In this context, the provisions of Chapter I are particularly important. The Article 1, which amends Article 14, paragraph 1, letter b) I.I.P.C., explicitly introduced the exclusion of registration of trademarks which may be evocative, pirated or imitative of geographical indications and protected designations of origin, thus giving them the same protection as other types of trademarks. In this way, not only a harmonization of protection has been implemented, in order to avoid the repetition of cases such as that relating to the ‘Parmesan’ trademark, but the importance of trademarks aimed at enhancing the value of local products and representative of Made in Italy has also been recognized.
Also significant is the introduction, pursuant to Article 2 of the draft law, of Article 34-bis I.I.P.C., which establishes the possibility for those who have an interest to apply for temporary protection of designs presented at trade fairs and exhibitions. This provision, which implements Article 11 of the Paris Convention for the Protection of Industrial Property of 1883, allows the legal protection of designs and models to start from the date of the exhibition (if the application for registration is filed within six months). The rationale of the provision would seem to lie in the intention to encourage correct professional practices on the market in order to avoid that, in the period between the presentation to the public and the future registration of the design, the bad faith action of third parties may intervene.
One of the most enthusiastically welcomed provisions is Article 3, which, by rewriting Article 65 I.I.P.C., provides the elimination of the so-called “Professor’s Privilege”, a mechanism introduced into the Italian university system by Law No. 383 of 18 October 2001 “Initial measures to relaunch the economy”, whereby inventions developed in the academic environment are owned by the professors or researchers who conceived them and not by the research structures that financed their development costs. With the reform, however, it would seem that the methods identified to boost the economy have undergone a sharp reversal: the new Article 65 I.I.P.C., in fact, no longer assigns ownership of inventions developed in public research to the single professor or researcher, but to the university or research organization. This is therefore another tool introduced in Italy, aligning its legislation with that of other European countries, in order to promote innovation and research.
The same need is also met by the inclusion of Article 65-bis I.I.P.C., which formally recognizes the possibility for universities, public research bodies and institutes for hospitalization and care of a scientific nature to set up a technology transfer office (so-called UTT) for the promotion and exploitation of industrial property rights, also by means of collaboration with companies.

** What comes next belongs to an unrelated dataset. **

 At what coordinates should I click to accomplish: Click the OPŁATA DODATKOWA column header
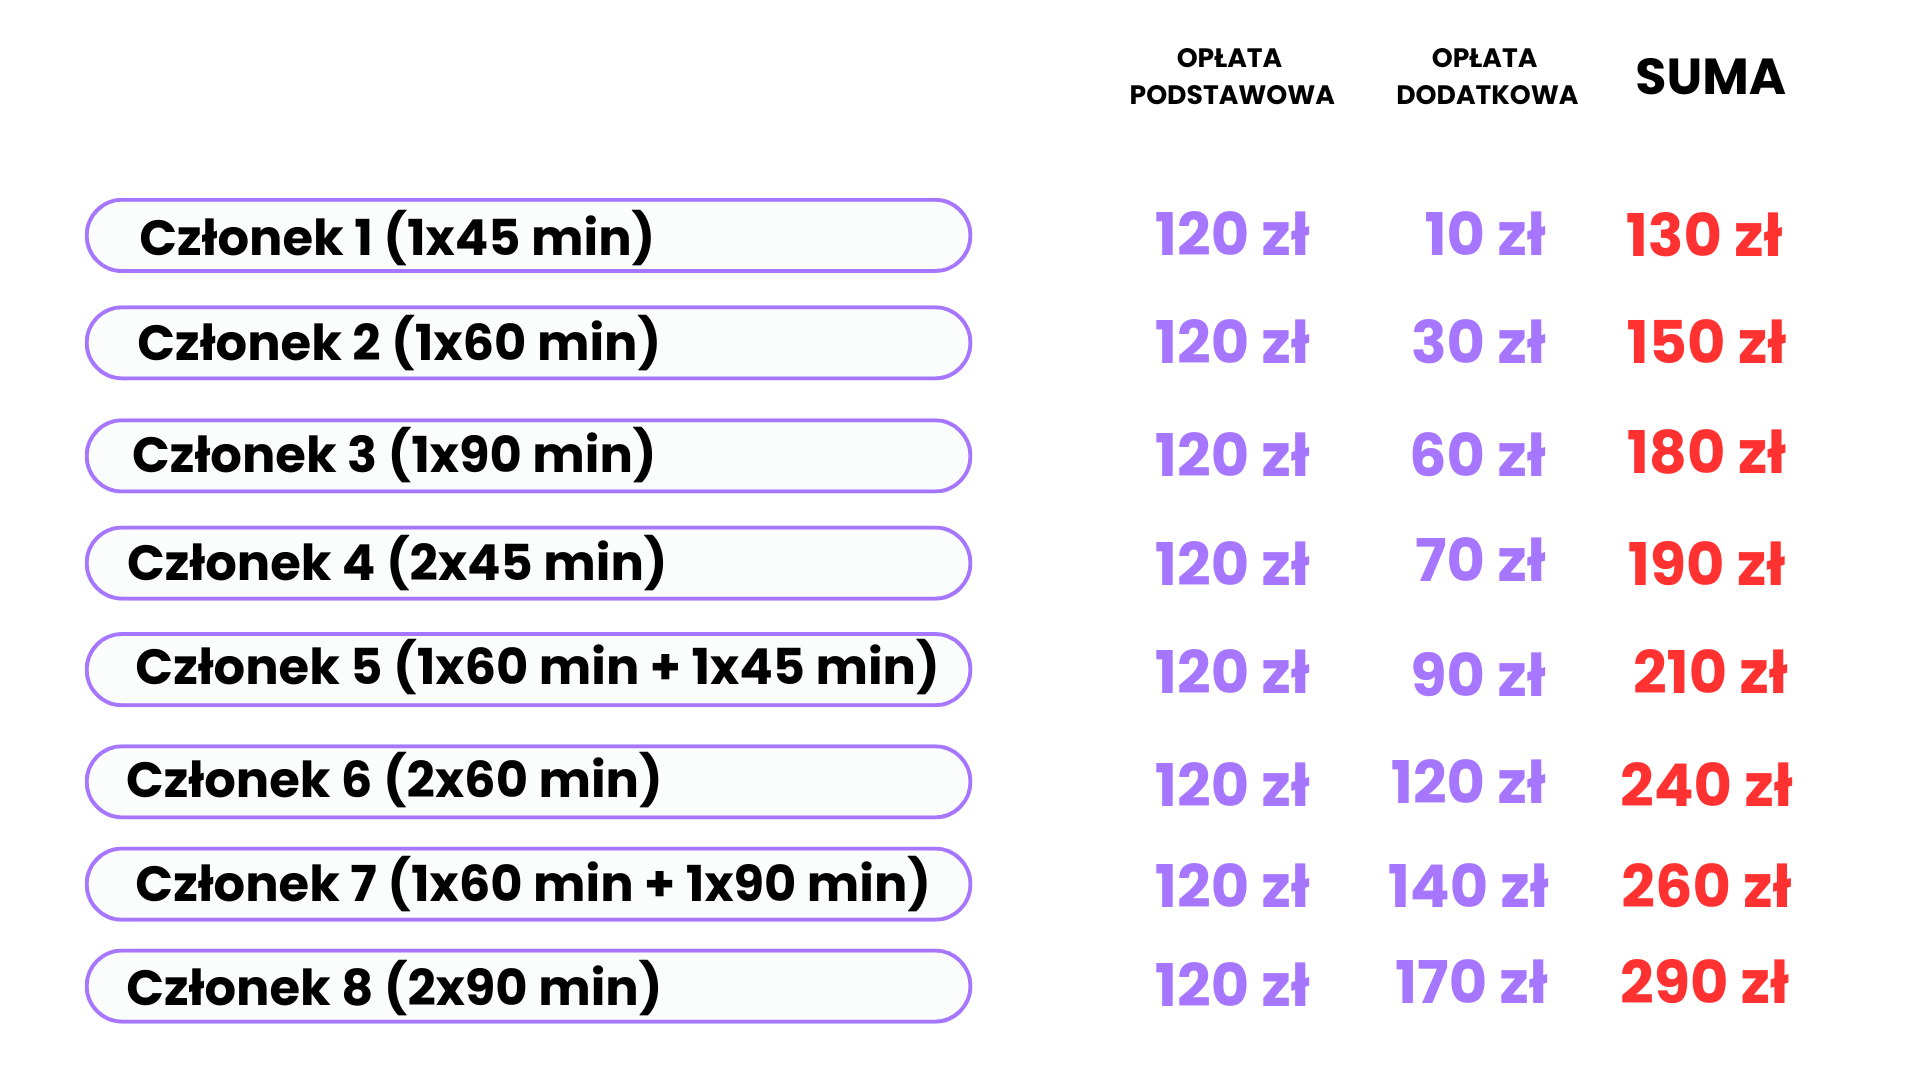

Finally, we cannot overlook the administrative simplification and digitalization of procedures carried out by the draft law, which is implemented, for example, through the reduction from forty to thirty days of the time limits for the convocation of the parties to the hearing before the Board of Appeals (Article 139 I.I.P.C. as amended by Article 9 draft law) and through the simplification of the procedure for granting new plant varieties (Article 170 I.I.P.C. as amended by Article 12 draft law). These initiatives are aimed, on the one hand, at reacting promptly to the speed of the digital revolution to which our society is subject and, on the other, at encouraging economic operators to participate actively in the industrial growth of the country.